Marcia Segelstein has covered family issues for over 20 years as a producer for CBS News and as a columnist. She has written for FoxNews.com, “First Things,” “World Magazine,” and “Touchstone.” She is a Senior Editor for “SALVO” magazine.
In my twenty-five odd years of covering and writing about family issues, I’ve come across a lot of bad advice for parents. But a recent article in the Wall Street Journal may take the cake for worst ever. Author Jennifer Lehr writes in “The Wrong Way To Speak to Children” that “parentspeak” is harming our kids.
Saying “Be careful!” when tiny tots are climbing, or “Share!” when toddlers want the same toy, or “Good job!” when little ones eat their broccoli is apparently all wrong. Why? Because, as Lehr puts it, “this way of speaking is all about control.” And not just control: compliance. Heaven forbid we should want to be able to control our three-year-olds and get our pre-teens to comply with our wishes.
The danger, she writes, is that such language “often keeps us from understanding the feelings, motivations, thoughts and behavior of our children. Rather than teaching them to communicate and problem solve, we are essentially teaching them to obey.”
I’m not sure what planet Ms. Lehr is living on, but I’m sure that the time she’s living in is now. When else could such claptrap be published as good advice for parents?
You may rightly be wondering if the author has any actual experience as a parent. Lehr does, and she shares a story about her daughter, Jules, when she was four-years-old. After a playdate, she asked Jules to thank her friend for having her over.

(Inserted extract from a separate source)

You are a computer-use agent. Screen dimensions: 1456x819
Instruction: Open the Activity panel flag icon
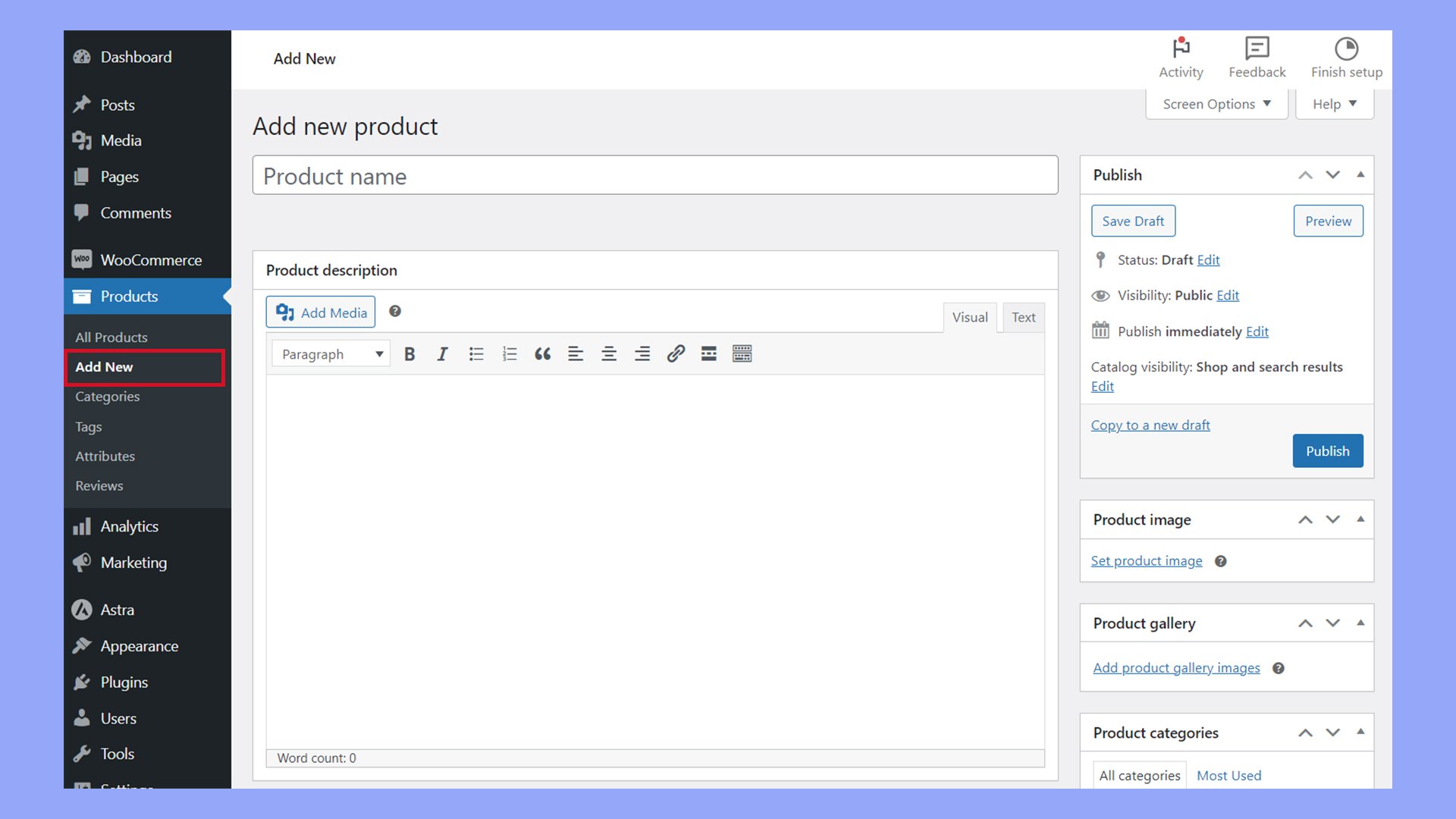pos(1181,49)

No response. “’Jules?’ I asked more pointedly. ‘Thank you,’ she dutifully mumbled. My heart sank. My sparkling daughter seemed so kowtowed.” Lehr realizes how “demeaned” she’d feel if her boss said something like that to her and had this revelation: “Essentially, I was teaching her that because she’s young, she’s subject to my control.”

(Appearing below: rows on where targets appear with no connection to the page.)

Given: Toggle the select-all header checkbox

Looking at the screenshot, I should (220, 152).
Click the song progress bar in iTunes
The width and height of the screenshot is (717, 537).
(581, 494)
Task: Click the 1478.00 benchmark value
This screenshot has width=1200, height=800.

And that’s exactly as it should be! Children are subject to our control, for their own sakes! Does Ms. Lehr not realize that the only reason she knows to encourage her daughter to say thank you is because she must have been taught that when she was a child!
Lehr shares another anecdote, one she observed on a rainy day at preschool pickup. A fellow mom, in an effort to get her obstinate daughter to put on her raincoat, encouraged her by saying, “I know you can do it, sweetheart.” It worked. The little girl put it on. But the mother then had the audacity to say, “Good job! That’s my girl.”

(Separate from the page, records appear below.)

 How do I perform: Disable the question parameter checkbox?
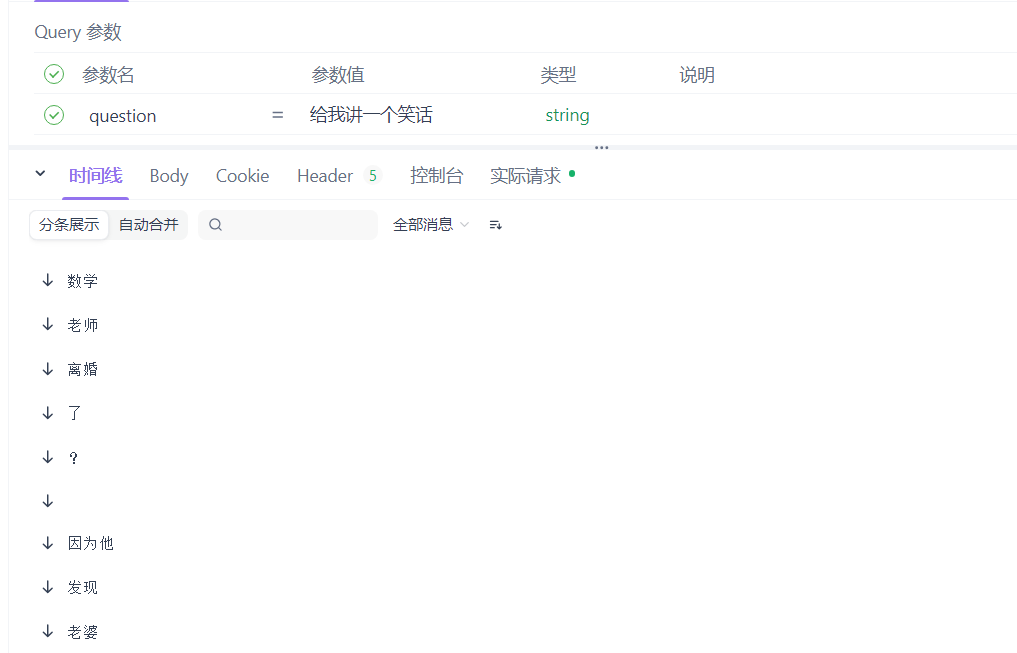coord(54,115)
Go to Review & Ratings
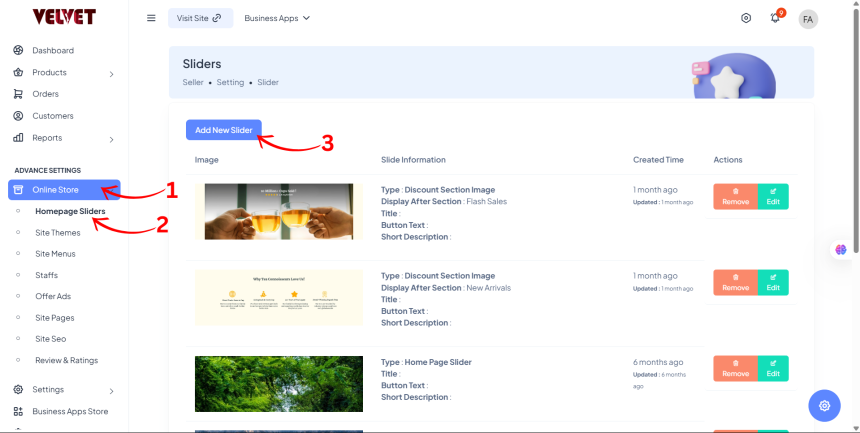Image resolution: width=860 pixels, height=433 pixels. (x=66, y=360)
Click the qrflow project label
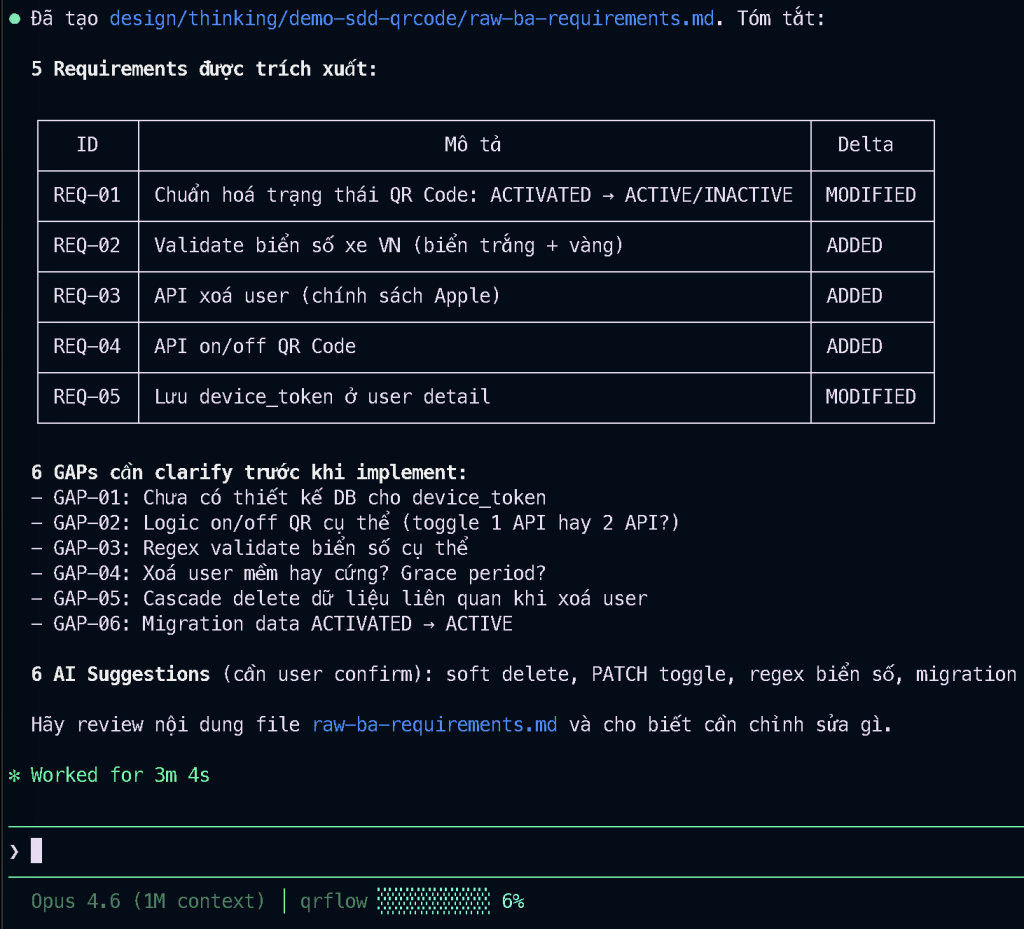 [x=333, y=901]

What’s wrong with this picture you may ask? According to Lehr, the offending mother erred by praising her daughter’s cooperation. “Praising a child into wearing a raincoat that she doesn’t want to wear seems innocuous enough,” Lehr writes. “But played out time and again, these moments teach a child that how others feel is more important than how she feels.”
And that, Ms. Lehr, is precisely the point. Parents, particularly those trying to raise their children as Christians, should be making sure children know they’re not the center of the universe and that other people’s feelings do matter. Teaching obedience while at the same time doling out unconditional love is the quintessence of what parenting should be.
Postmodernism has unleashed a wealth of woes on the world. Postmodern parenting may be among the most egregious.